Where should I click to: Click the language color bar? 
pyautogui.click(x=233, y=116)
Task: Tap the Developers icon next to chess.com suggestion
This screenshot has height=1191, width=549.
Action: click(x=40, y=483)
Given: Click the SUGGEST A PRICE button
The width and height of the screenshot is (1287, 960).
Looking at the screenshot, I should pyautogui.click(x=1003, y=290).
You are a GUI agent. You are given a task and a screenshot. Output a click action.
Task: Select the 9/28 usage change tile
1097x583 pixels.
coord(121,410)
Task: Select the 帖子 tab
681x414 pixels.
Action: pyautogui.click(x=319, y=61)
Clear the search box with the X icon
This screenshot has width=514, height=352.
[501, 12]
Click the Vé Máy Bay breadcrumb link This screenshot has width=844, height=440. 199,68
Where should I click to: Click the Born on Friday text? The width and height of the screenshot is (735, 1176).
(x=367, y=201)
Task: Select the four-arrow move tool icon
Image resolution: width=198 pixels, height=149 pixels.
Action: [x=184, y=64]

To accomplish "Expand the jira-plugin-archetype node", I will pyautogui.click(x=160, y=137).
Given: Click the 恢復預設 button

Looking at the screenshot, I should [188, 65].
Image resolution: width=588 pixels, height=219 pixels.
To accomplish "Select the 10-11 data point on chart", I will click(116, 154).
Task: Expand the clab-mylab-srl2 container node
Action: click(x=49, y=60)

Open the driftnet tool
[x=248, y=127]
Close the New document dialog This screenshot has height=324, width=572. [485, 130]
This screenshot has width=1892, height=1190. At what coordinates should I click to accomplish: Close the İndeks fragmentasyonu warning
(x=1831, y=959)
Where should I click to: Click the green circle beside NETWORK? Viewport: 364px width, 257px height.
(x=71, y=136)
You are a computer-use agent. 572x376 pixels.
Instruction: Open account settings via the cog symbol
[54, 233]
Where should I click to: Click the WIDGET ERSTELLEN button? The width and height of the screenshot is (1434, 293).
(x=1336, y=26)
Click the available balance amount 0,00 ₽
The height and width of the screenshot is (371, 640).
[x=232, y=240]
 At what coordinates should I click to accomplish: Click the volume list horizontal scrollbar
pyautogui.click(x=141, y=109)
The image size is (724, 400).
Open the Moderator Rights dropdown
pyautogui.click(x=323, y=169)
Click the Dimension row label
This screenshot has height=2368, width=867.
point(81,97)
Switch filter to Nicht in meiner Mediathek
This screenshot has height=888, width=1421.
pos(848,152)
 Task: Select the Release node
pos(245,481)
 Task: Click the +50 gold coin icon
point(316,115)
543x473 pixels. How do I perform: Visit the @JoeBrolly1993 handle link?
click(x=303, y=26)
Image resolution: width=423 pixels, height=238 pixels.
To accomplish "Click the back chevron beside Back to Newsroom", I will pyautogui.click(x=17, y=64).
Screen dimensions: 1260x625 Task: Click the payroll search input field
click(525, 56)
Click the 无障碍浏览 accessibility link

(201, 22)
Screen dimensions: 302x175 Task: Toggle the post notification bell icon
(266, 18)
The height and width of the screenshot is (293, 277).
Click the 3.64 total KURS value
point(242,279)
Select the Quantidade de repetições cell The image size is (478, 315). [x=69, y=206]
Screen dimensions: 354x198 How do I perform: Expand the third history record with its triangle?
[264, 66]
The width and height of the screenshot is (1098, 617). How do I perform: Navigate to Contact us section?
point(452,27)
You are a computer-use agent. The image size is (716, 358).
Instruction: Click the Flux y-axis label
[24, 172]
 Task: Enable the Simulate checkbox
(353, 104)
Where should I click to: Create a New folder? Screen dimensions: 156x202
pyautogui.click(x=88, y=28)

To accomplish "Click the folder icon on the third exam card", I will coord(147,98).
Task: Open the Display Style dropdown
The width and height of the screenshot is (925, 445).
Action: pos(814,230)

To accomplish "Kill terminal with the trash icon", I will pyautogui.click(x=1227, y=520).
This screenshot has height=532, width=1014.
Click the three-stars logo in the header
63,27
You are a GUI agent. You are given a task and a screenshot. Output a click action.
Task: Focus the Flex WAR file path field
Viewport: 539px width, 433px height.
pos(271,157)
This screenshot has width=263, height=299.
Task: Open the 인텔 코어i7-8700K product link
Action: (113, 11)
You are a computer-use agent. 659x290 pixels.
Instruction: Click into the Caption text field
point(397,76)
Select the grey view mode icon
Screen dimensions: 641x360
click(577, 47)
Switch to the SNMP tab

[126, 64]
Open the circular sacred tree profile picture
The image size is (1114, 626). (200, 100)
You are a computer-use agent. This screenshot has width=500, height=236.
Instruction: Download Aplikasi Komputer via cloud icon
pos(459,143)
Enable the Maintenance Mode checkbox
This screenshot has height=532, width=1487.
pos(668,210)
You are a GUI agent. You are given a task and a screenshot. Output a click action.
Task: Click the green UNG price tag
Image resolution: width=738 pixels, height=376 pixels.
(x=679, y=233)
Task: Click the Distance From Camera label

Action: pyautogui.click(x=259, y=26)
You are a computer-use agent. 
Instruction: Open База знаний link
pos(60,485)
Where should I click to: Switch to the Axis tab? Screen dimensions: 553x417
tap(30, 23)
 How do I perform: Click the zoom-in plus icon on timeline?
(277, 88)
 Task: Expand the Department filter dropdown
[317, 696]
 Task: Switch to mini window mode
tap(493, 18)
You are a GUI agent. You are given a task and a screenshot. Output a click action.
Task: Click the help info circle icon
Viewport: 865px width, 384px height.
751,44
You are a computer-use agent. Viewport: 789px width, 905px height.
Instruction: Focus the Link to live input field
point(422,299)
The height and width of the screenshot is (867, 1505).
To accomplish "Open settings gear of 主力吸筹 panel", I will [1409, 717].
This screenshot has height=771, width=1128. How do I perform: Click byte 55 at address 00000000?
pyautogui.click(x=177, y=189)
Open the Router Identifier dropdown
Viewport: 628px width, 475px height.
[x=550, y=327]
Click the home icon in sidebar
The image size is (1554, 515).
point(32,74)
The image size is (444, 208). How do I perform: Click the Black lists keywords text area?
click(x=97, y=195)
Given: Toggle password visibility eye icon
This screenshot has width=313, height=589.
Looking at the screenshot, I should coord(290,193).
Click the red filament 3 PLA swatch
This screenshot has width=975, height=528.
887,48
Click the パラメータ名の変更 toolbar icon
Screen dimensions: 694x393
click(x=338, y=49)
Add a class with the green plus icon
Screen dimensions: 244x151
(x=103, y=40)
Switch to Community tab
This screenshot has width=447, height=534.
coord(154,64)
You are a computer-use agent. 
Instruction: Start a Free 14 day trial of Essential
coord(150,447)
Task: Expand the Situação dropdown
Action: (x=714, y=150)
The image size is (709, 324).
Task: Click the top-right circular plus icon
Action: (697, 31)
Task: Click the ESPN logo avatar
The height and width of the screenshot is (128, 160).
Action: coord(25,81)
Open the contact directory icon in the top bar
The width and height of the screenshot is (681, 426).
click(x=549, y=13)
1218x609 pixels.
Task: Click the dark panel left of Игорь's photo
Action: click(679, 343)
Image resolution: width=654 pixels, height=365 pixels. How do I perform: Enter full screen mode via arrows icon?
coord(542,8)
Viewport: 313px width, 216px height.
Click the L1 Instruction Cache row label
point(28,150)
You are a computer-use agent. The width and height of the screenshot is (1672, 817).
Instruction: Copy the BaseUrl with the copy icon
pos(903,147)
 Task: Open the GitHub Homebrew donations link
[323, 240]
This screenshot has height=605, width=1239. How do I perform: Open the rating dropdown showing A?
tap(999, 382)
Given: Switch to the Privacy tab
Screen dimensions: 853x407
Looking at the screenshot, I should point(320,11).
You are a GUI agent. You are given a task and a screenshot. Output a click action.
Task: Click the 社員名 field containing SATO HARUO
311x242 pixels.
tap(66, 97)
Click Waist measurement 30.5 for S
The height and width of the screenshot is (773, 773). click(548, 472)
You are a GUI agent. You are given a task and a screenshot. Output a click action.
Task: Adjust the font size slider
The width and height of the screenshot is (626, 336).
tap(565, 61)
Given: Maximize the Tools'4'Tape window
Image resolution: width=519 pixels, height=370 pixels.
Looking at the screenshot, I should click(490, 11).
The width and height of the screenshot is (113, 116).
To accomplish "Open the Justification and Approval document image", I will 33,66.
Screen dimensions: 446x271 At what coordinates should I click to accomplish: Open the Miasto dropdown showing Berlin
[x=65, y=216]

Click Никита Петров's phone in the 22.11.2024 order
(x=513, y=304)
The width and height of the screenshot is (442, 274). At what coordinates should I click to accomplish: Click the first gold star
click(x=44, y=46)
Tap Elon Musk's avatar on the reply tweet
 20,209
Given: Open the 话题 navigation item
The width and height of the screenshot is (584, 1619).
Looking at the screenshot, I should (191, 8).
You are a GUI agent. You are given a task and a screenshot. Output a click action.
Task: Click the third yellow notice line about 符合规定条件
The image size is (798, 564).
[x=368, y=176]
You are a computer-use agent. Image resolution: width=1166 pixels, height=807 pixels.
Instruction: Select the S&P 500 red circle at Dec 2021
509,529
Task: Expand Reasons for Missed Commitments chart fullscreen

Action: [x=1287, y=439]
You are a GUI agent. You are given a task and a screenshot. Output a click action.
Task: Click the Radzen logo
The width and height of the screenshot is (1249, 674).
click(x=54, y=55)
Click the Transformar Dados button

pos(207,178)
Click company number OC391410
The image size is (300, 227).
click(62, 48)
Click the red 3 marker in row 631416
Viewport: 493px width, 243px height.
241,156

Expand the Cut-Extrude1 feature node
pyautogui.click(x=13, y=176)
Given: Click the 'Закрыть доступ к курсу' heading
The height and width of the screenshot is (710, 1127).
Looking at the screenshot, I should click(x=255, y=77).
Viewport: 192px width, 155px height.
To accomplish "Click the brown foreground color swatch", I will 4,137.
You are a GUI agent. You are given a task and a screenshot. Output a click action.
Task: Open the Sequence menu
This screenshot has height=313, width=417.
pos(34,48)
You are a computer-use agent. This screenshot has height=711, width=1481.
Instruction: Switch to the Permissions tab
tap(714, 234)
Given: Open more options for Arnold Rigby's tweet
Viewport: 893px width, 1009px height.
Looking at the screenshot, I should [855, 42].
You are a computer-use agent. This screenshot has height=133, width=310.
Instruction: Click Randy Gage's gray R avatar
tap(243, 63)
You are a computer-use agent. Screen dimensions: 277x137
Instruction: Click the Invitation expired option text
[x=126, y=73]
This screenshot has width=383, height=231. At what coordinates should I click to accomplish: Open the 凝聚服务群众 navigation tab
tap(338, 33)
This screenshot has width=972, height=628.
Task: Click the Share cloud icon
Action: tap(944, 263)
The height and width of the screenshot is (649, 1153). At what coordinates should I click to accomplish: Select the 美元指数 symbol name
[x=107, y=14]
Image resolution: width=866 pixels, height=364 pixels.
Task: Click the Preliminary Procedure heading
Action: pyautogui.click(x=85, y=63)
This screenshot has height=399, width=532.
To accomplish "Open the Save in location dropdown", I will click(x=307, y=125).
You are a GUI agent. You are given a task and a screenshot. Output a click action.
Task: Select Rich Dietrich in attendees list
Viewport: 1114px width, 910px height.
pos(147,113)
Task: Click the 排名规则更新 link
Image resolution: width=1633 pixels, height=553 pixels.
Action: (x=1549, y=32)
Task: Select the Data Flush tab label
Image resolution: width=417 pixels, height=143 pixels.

━━━━

Task to carry out ▸ There is a run of lines above from the one with "The height and width of the screenshot is (293, 277)." to the one with "Task: Focus the Flex WAR file path field"; print exactly that run, both ends included, and nothing else.

Result ▸
The height and width of the screenshot is (293, 277).
Click the 3.64 total KURS value
point(242,279)
Select the Quantidade de repetições cell The image size is (478, 315). [x=69, y=206]
Screen dimensions: 354x198 How do I perform: Expand the third history record with its triangle?
[264, 66]
The width and height of the screenshot is (1098, 617). How do I perform: Navigate to Contact us section?
point(452,27)
You are a computer-use agent. The image size is (716, 358).
Instruction: Click the Flux y-axis label
[24, 172]
 Task: Enable the Simulate checkbox
(353, 104)
Where should I click to: Create a New folder? Screen dimensions: 156x202
pyautogui.click(x=88, y=28)

To accomplish "Click the folder icon on the third exam card", I will coord(147,98).
Task: Open the Display Style dropdown
The width and height of the screenshot is (925, 445).
Action: pos(814,230)

To accomplish "Kill terminal with the trash icon", I will pyautogui.click(x=1227, y=520).
This screenshot has height=532, width=1014.
Click the three-stars logo in the header
63,27
You are a GUI agent. You are given a task and a screenshot. Output a click action.
Task: Focus the Flex WAR file path field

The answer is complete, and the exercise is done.